Summary of the Invention

Problems to be Solved by the Invention

[0004] In conventional work vehicles, the rotational speed of the input shaft of the forward / reverse switching device (referred to as "input shaft

[95] " in the literature) is detected by a sensor, and the vehicle speed is controlled by controlling the rotational speed of the input shaft of the forward / reverse switching device to a target rotational speed. However, in conventional work vehicles, depending on the rotational speed of the input shaft, the sensor may not be able to detect the rotational speed of the input shaft properly, so there is room for improvement in terms of accurately controlling the vehicle speed.

[0005] In light of the above situation, there is a need for a work vehicle capable of precisely controlling its speed. [Means for solving the problem]

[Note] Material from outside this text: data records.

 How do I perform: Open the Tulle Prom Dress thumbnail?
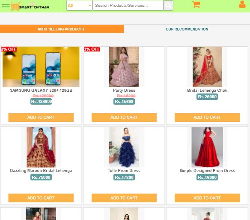tap(124, 147)
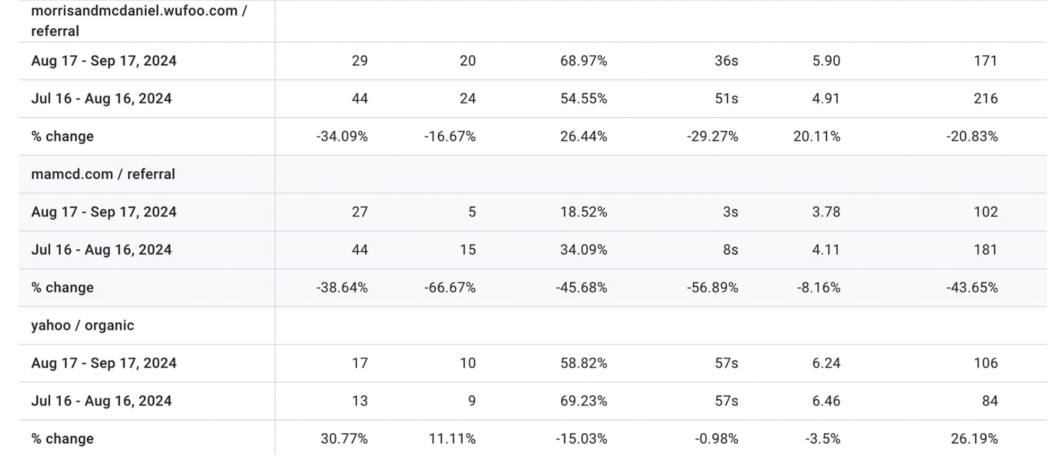Click the morrisandmcdaniel.wufoo.com / referral source label

(x=139, y=21)
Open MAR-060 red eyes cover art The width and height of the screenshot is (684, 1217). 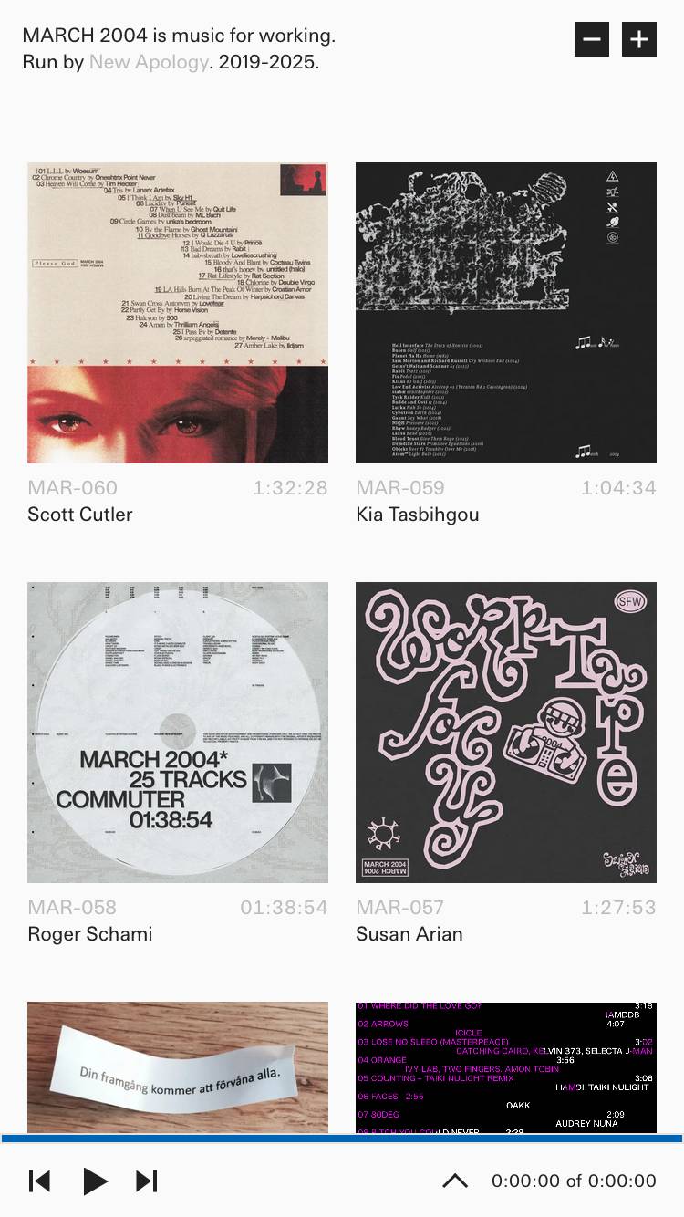[x=178, y=313]
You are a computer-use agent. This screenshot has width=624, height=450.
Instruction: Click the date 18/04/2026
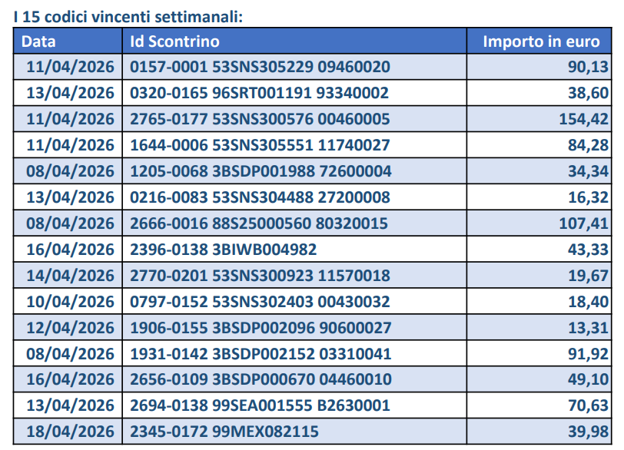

[0006] The features of this invention are: A hydrostatic continuously variable transmission having a hydraulic pump driven by power from an engine and a hydraulic motor driven by pressurized oil from the hydraulic pump, which outputs power from the engine in a variable speed manner, A planetary transmission receives power from the engine and power from the continuously variable transmission, and outputs a combined power from the engine and power from the continuously variable transmission. A work vehicle equipped with a forward / reverse switching device capable of switching between a forward transmission state, which switches the power from the planetary transmission to forward power and outputs it to the running gear, and a reverse transmission state, which switches the power from the planetary transmission to reverse power and outputs it to the running gear, An engine speed sensor for detecting the rotational speed of the engine, A hydraulic motor rotation sensor for detecting the rotational speed of the hydraulic motor, An input rotation sensor detects the input rotation speed, which is the rotation speed of the power input to the forward / reverse switching device, A control device is provided, The control device is An input rotation speed calculation unit calculates the input rotation speed based on the detected value of the engine rotation sensor and the detected value of the hydraulic motor rotation sensor, The vehicle speed control unit is switchable between a first vehicle speed control mode that controls the vehicle speed based on the detected value of the input rotation sensor and a second vehicle speed control mode that controls the vehicle speed based on the calculated value of the input rotation speed calculation unit. 、 The vehicle speed control unit executes the second vehicle speed control mode in the low-speed range. It is the matter.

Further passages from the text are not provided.